→ **Passage for review**:
Flash storage can be a big power consumer in mobile devices, but it’s not the flash that sucks up all that energy, it is the software that goes with it, according to researchers from the University of California at San Diego and Microsoft.

Studying built-in storage in an Android smartphone and two Microsoft Surface RT tablets, graduate student Jing Li and his colleagues found that storage consumed more energy than anything else when the devices had their screens off. Though that may not sound important, screen-off time may account for much of the day as consumers carry their devices around. Functions keep running in the background as alerts and other data come down from the network.

Li, who presented the findings at the Usenix FAST conference in California, was not surprised at the power demands of native storage. But he was stunned to discover that almost all of that power was consumed by software rather than the underlying hardware.

The storage devices themselves, in this case embedded multimedia card (eMMC) flash chips, only took up about 1% of the energy devoted to storage, the UCSD team found. The other 99% was consumed by elements of the software stack, including the runtime system, the file system and encryption functions.

There are good reasons to include those processes. For example, encryption is vital in mobile devices because they’re especially vulnerable to theft and loss, Li said. But the way encryption is performed in them places a heavy burden on the battery.

“Even though there are some application-specific components inside the mobile device that can help you to deal with encryption, the throughputs of those components are too low to meet the requirements of the storage system,” Li said. “Because of that, the designers of the storage system still decide to use the general-purpose CPU to perform the encryption tasks.”

→ **Excerpted records**:

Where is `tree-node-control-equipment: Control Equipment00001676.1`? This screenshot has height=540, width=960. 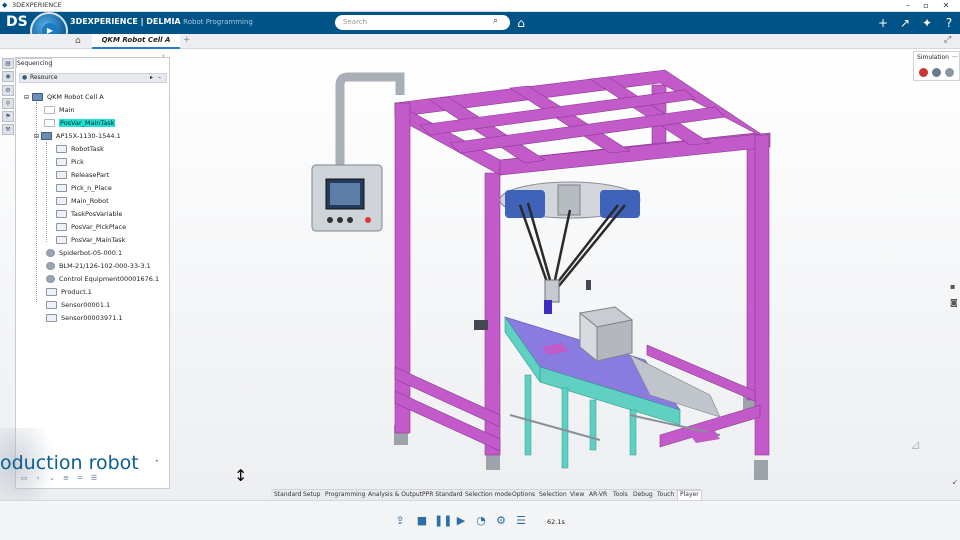
tree-node-control-equipment: Control Equipment00001676.1 is located at coordinates (102, 279).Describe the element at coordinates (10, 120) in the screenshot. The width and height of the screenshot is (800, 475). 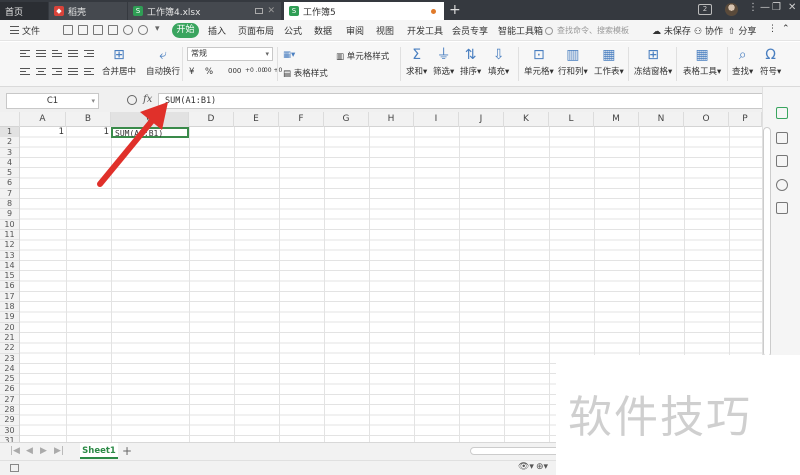
I see `select-all-corner` at that location.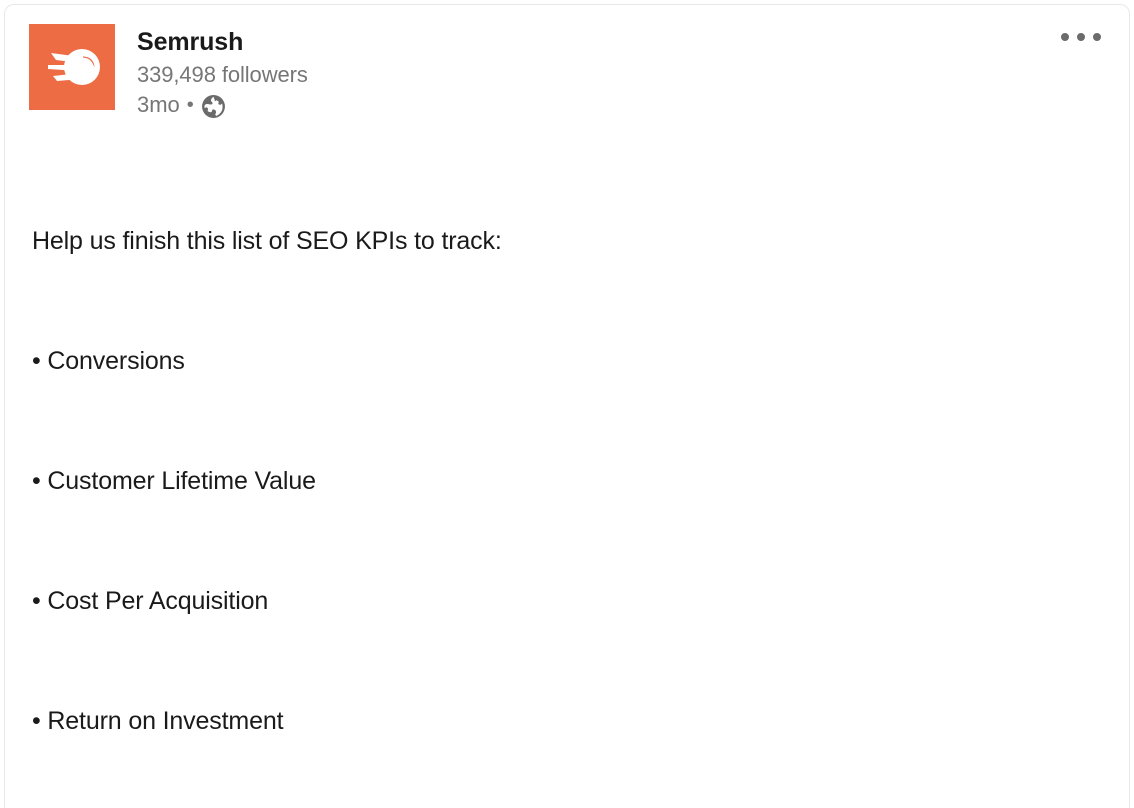 The width and height of the screenshot is (1134, 808). What do you see at coordinates (158, 720) in the screenshot?
I see `bullet-item: • Return on Investment` at bounding box center [158, 720].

→ **Exercises**:
A) In the flash storage article, repeat the stretch from "Studying built-in storage" through "the underlying hardware.", switching "smartphone" to "handset".
B) Answer these questions from the flash storage article.
(i) At what conference did Li present the findings?
(ii) About what share of the energy devoted to storage did the eMMC flash chips take up?
(iii) What do the designers of the storage system use to perform the encryption tasks?

→ **Results of the tasks**:
A)
Studying built-in storage in an Android handset and two Microsoft Surface RT tablets, graduate student Jing Li and his colleagues found that storage consumed more energy than anything else when the devices had their screens off. Though that may not sound important, screen-off time may account for much of the day as consumers carry their devices around. Functions keep running in the background as alerts and other data come down from the network.

Li, who presented the findings at the Usenix FAST conference in California, was not surprised at the power demands of native storage. But he was stunned to discover that almost all of that power was consumed by software rather than the underlying hardware.

B)
(i) The Usenix FAST conference in California.
(ii) About 1%.
(iii) The general-purpose CPU.